%%

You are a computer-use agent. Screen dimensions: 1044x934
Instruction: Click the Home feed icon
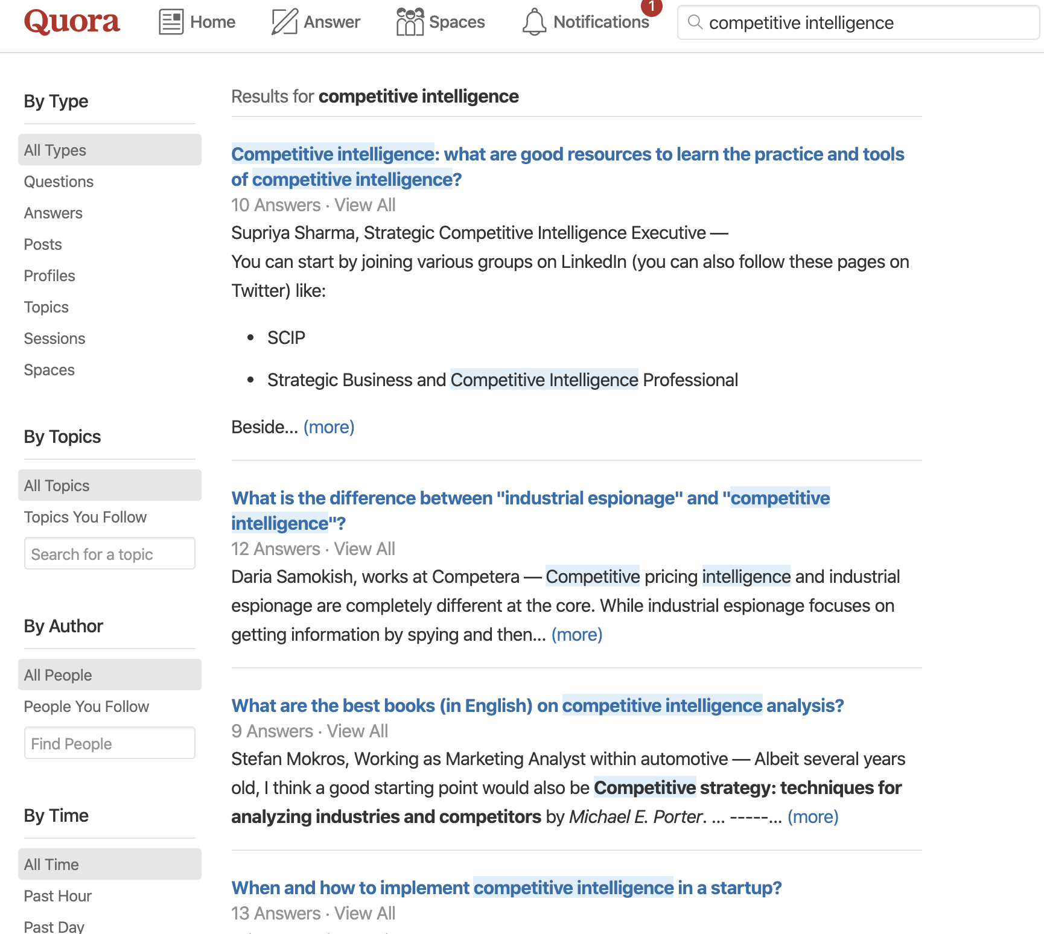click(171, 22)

%%
%%

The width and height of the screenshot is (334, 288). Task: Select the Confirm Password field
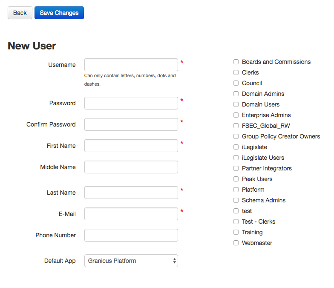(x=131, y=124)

%%

Copy out verbatim the lines of the items from the one containing "You are a computer-use" through the one containing "click(171, 22)", both included. Leave out the pictures.

__Correct response__
You are a computer-use agent. Screen dimensions: 1044x934
Instruction: Click the Home feed icon
click(171, 22)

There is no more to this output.